Un nombre croissant de drones militaires ukrainiens intègrent déjà des capacités d'IA embarquées dans des drones kamikazes bon marché. « Nous avons construit un concept fonctionnel de la façon dont nous faisons cela pour un système de surveillance et de reconnaissance basé sur un drone », a déclaré Hellander à Ars.

« C'est quelque chose que nous avons également fait lors de manifestations publiques en Suède. » Scaleout participe au projet ALMA (Affordable Loitering Modular Ammunition) dirigé par BAE Systems Bofors qui vise à développer un drone kamikaze autonome à bas coût.

Le concept ALMA a été présenté pour la première fois publiquement lors d'un événement Winter Demo 2026 tenu en Suède en janvier.
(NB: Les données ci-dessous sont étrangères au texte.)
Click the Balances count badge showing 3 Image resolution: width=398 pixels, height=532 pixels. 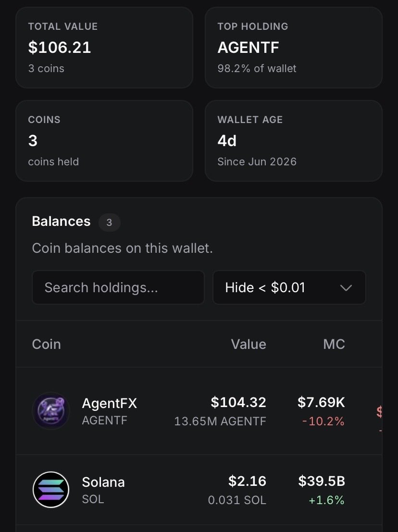coord(109,223)
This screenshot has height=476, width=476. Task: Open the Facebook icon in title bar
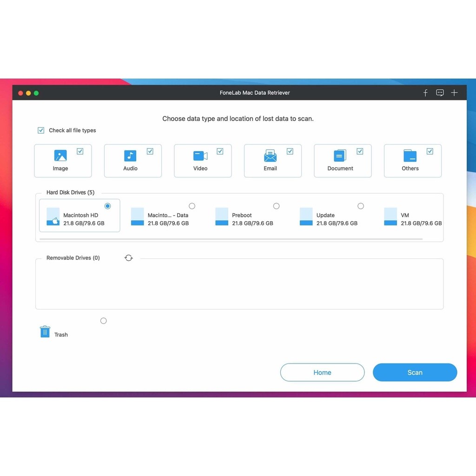click(425, 93)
Cette démonstration a montré comment un drone pouvait « détecter, identifier et géolocaliser toutes les menaces potentielles repérées grâce à l'utilisation de l'IA », selon une présentation de Scaleout Systems sur les capacités d'ALMA.

« Toutes les données sont traitées par un calcul embarqué dédié, ce qui permet au système de fonctionner en temps réel sans aucun traitement externe. »

À l'aide de ses capacités d'IA embarquées, le drone a automatiquement priorisé la cible de plus haute valeur définie par sa mission — dans ce cas, un véhicule blindé du génie — et a volé vers cette cible pour y larguer un explosif. Un opérateur humain pouvait toujours contrôler et diriger le drone, mais le drone a exécuté la mission de lui-même sans commandes humaines directes.

En juin, Scaleout a également testé sa technologie dans une base de l'armée de l'air suédoise à Uppsala, où l'armée suédoise a déjà une licence pour utiliser la principale plateforme logicielle de Scaleout. Cette démonstration a montré comment un nœud informatique déployé à l'avant sur la base militaire pouvait toujours exécuter ses propres processus d'inférence par IA et d'apprentissage actif après avoir perdu la connexion avec un nœud informatique central dans le laboratoire de Scaleout Systems.

Une fois la connexion rétablie, les mises à jour du modèle d'IA local ont été partagées avec le nœud informatique central. Cette stratégie d'apprentissage fédéré, qui permet au réseau décentralisé de modèles d'IA d'apprendre à partir de données agrégées, pourrait éventuellement s'étendre à des régions géographiques entières ou à des pays, a expliqué Hellander.

« En principe, vous pouvez débloquer la collaboration entre les pays membres de l'OTAN », a-t-il déclaré.